Now once the central server has this generative information, it can generate some sample data. Now in most of the cases, these data work as if they are the original data. And training on these data results in a very similar model, had these been trained on the original client data.
Different generative approaches can be used. Now, what exactly are this generative information that is being sent. Let’s see some of the ways to do so.
Ways to send Generative Information
1. Distribution Parameters
There are tons of distributions out there. Now the data can be approximated to be coming out from one of these distributions. Once we’ve identified the distribution, we can send back the distribution parameters to the central server. Using these parameters, the main server is able to pick out random points from the distribution and use this data to train.
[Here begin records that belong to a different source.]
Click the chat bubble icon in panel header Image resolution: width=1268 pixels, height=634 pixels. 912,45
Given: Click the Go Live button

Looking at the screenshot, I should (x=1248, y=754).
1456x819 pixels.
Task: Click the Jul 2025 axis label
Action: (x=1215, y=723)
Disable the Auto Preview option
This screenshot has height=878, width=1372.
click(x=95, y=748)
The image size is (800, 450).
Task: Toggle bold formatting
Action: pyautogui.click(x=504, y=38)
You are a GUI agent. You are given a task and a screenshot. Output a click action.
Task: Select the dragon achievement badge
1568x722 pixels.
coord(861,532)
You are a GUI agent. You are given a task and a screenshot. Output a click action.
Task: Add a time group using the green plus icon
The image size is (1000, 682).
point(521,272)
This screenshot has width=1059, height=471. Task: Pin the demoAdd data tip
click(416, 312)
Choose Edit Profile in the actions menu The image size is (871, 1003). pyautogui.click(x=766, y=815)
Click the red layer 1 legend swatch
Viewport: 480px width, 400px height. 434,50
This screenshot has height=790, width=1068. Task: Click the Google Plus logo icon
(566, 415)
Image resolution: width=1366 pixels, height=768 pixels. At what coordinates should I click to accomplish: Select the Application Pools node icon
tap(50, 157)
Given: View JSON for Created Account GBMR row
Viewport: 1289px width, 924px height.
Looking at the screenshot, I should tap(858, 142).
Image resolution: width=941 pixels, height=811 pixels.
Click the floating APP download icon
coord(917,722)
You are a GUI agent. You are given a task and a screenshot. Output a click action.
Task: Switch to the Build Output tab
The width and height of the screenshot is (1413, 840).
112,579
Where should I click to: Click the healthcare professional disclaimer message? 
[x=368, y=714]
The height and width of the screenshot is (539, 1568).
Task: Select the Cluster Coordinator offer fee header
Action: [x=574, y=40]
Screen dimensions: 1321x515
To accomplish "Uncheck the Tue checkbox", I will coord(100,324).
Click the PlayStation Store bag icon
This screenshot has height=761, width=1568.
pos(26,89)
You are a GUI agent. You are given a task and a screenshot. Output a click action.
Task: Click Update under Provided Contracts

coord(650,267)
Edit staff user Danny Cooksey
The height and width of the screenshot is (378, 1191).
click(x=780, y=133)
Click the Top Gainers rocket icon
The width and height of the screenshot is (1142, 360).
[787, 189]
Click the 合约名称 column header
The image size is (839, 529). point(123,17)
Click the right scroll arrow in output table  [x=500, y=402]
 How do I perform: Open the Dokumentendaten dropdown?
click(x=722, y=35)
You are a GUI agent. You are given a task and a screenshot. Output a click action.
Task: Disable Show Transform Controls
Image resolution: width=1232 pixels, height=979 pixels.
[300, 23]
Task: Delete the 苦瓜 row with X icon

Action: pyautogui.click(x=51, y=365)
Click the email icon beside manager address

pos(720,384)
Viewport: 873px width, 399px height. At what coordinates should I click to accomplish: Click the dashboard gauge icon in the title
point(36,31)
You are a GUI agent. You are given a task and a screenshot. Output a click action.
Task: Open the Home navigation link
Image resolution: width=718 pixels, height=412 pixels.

For the purpose of finding the distribution from which the data can be approximated to be coming from, we can have a list of the most common distributions. Some of them are uninorm, norm, lognorm, gamma, beta, pareto, weibull etc. These can be used to approximate almost any type of data points. Now Kolmogorov-Smirnov test or the KS test can be done to assign scores to each of the distribution. The distribution with the max score can be taken as the final distribution.
2. GAN Generators
GANs or the Generative Adversarial Networks are more recent developments in the machine learning domain done by Ian Goodfellow and his colleagues. In this algorithmic architecture there are two neural networks, fighting against each other, thus called ‘adversarial’. They do so in order to generate new and synthetic instances of data that can pass for being the real one. One of the rather popular use was generating real human faces that do not belong to anyone in the world !!
GANs have generators and discriminators. Generators try to learn the underlying patterns in the data and produce accurate samples of them. Discriminators try to figure out whether a given sample can be coming from the original data set or not. As the GANs train more and more, generators produce more accurate data points and discriminators become more and more efficient at finding out the fake data points. The convergence happens when the generator is successfully able to fool the discriminator.
Once the GAN is done training on the edge node, the generator can be sent to the main server. Sever can then generate accurate sample data from these generators. Once the server has data, it can go ahead with the training iterations. Since these data resemble the client’s data to a very high degree, the trained models can be expected to perform exceptionally well on the client’s data.
This drastic reduction in the communication overhead goes a long way in decreasing the overall training time. Apart from reducing time Fusion Learning has one more plus point. Even if one of the end nodes is not reachable at a given point, and we want to train a new model, we can very well pull out the generative information sent by it the last time. This can then be used to train more and more models.